Oh, I dream’d of a great many things. Some, it is true, of the troubles I am in, but not so terribly much as to cast me down. Rather there was such a beauty in the world, the snow falling, and a hush over all, and the warm fire, and John Pettibone in my thoughts, and Mother’s blanket over me, and out the window the green spruce trees made indistinct as if by a snow fog. So lost was I in a Meditation, so under the spell of the falling dusk and the goodness of Father’s cider and the beauty of the world, that I wonder’d most Philosophically of things! I wonder’d from whence the feeling of Beauty came and was the world beautiful in itself, infus’d as it was with God, or did we paint it with our own Beauty? I write this not as richly as I felt it (such is always the way of my writing), but what I mean is this: Do we feelingly paint a world that has not feeling itself? Or when we apprehend Beauty, has it always been there, but in our Darknesse we do not see it? For I was struck so powerfully with the beauty of the falling snow that it seem’d itself a moment of Revelation, almost as if each flake was as a Piece of God’s love falling upon the world. Oh, the most odd conceit came to me! To wit, that each snowflake was the undergarment of an angel! That the tiny angels of heaven disported themselves and in their play let loose their white undergarments that they might float slowly and silently and spinningly down to us! Just so does Heaven bless the world below.
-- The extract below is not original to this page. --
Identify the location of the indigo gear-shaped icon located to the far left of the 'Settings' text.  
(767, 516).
In this warm and dreamy mood I heard Ashes come in the kitchen door and such was the strange state of my mind that I found myself blessing her, and blessing Charles Spearmint. Oh, that he might have the wife he desired, and that Ashes might be free, and Dorcas her mother restor’d to her, and all the wounds of the world heal’d by God’s love!
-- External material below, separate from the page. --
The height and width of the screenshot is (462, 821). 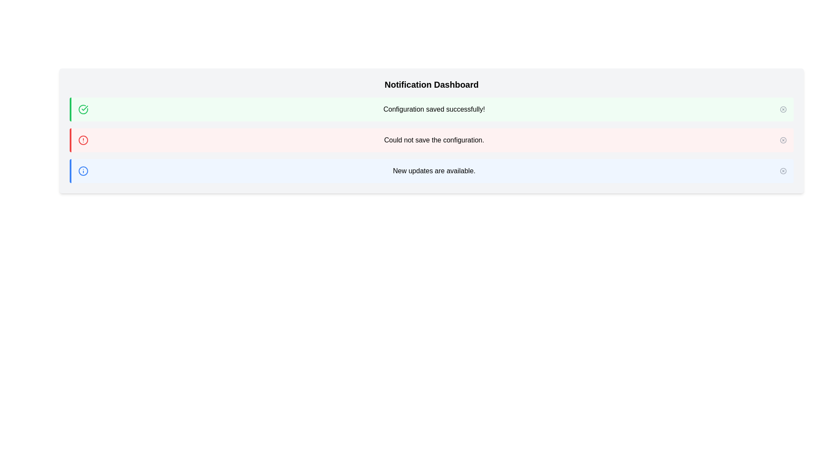 What do you see at coordinates (83, 109) in the screenshot?
I see `the circular icon with a green outline that contains a checkmark, located in the top section of the notification dashboard, to the left of the green success message` at bounding box center [83, 109].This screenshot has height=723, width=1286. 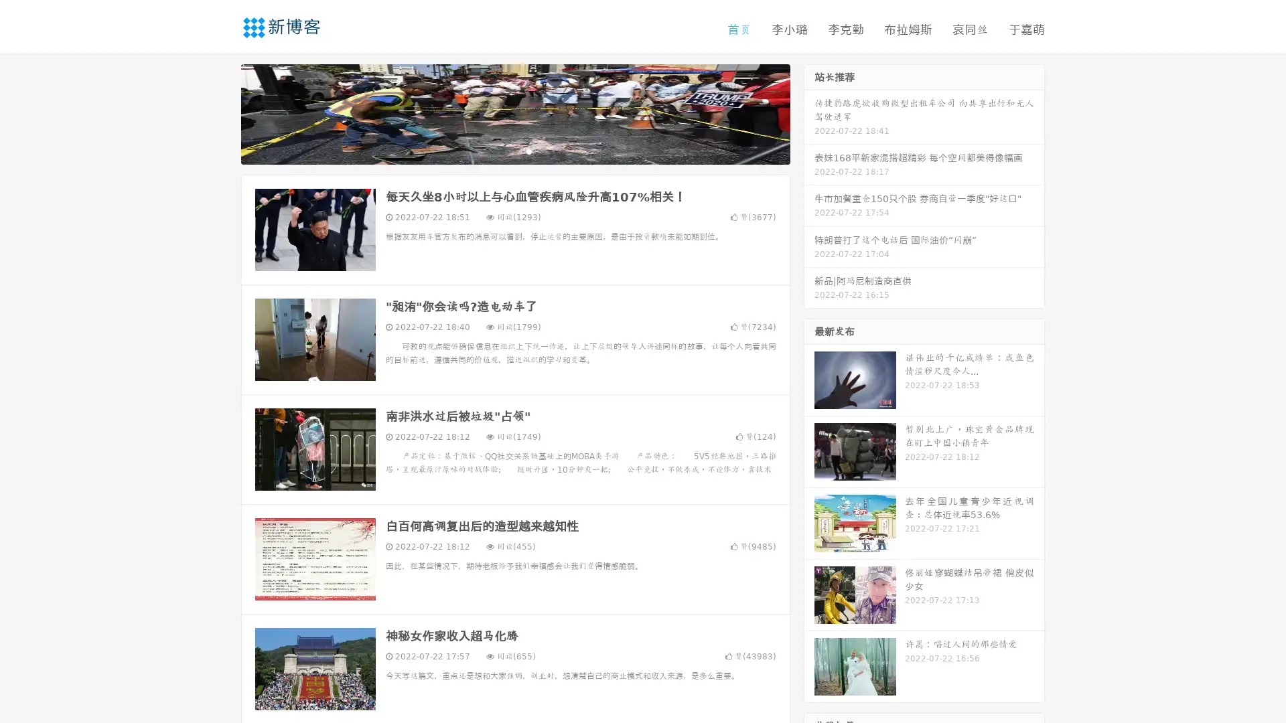 What do you see at coordinates (514, 151) in the screenshot?
I see `Go to slide 2` at bounding box center [514, 151].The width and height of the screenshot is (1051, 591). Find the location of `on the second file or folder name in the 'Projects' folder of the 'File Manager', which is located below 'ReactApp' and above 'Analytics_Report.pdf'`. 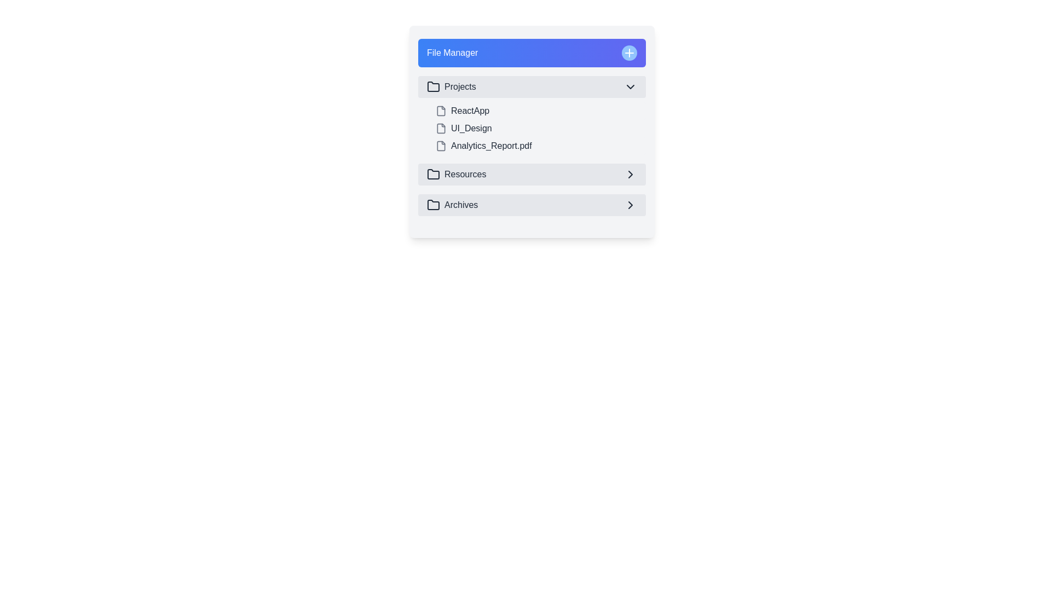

I felt it deep in my heart, and staring at the red and yellow embers in the fireplace whilst Ashes put her cloak away, I wish’d it could be so, and yet knew it could not.
3rd Day
I have spent the day at Jane Beecher’s, for she had several Hams which wanted smoking, one of which she will give to us when it is done, and as the day was cold and gray I did not mind being in her Kitchen with the slow fire. I had a moment of Strangeness with her which I will write of here. I do not know what to think of it, or even if it be at all, and not just my Fancy.
As I am small still she had me climb the kitchen ladder and bring down two skepfuls of Cobs from where she stores them under the Eaves. They are good for a light smoking fire and give any meat an agreeable Flavor. With what we did not first use, Dorcas and Sarah and Ruth built a cob house and play’d, and then when we must needs take parts of their house to feed the fire, play’d at hull-gull how-many.
While the Hams smok’d, Jane and I found we might rest and talk. We had not broach’d Edward Swift’s proposal since the day we had h
uddl’d together in the cold dark and had such a lovely long Converse. That was the day she spoke so feelingly of her leaving, of her living in the Wildernesse, of how she might make a fit Life if she could be but alone. She said she had been before too chary of my Wants to ask whether I had accepted him, but that she had not heard any such News when she went out into the Town. Had I then turn’d him down?
I told her of what had pass’d. That I had not turn’d him down but had not encourag’d him. And that I did not think I could bring myself to Accept him, as long as Dorcas and Ashes and I had enough to eat, and Wood enough. Tho’ I might bring my mind to Sense, yet I could not bring my Heart, and so would hold out until I could no more.